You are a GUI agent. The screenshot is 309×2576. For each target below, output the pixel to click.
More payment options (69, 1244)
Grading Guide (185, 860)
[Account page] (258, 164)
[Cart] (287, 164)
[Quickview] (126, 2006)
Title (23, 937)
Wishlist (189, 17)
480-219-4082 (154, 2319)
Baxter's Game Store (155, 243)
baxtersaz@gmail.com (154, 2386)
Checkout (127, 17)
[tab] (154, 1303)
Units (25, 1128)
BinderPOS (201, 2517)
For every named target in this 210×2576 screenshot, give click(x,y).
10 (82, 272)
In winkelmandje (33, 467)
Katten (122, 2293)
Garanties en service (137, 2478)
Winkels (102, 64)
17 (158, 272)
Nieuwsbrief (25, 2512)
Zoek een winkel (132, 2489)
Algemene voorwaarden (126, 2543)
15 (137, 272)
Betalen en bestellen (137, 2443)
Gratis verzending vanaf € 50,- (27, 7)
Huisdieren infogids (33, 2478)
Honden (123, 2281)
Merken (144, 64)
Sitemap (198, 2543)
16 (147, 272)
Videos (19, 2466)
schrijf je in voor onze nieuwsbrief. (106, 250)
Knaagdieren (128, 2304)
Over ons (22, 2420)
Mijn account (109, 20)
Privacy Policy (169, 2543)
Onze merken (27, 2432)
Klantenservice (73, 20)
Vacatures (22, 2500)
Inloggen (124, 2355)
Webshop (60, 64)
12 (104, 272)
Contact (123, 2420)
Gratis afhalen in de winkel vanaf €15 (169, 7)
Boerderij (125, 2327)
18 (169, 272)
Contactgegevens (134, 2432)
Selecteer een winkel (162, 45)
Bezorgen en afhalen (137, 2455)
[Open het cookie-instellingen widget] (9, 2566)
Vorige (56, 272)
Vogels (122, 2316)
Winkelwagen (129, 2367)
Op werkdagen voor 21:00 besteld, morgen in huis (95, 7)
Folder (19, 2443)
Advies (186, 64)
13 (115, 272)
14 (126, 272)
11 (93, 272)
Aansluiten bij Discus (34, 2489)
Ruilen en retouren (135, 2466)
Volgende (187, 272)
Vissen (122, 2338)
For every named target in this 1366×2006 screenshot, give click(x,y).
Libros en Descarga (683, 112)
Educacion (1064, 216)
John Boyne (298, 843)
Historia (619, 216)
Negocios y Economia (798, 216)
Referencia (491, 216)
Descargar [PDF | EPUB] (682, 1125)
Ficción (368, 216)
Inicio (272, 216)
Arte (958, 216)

HOW TO COMPLETE THIS TASK
Pull out every line in the material above where "click" occurs.

SOLUTION TO THE EXERCISE
You are a GUI agent. The screenshot is 309×2576. For each target below, output the pixel to click.
For every named target in this 210×2576 screenshot, give click(x,y).
For every named target in this 1366×2006 screenshot, give click(x,y).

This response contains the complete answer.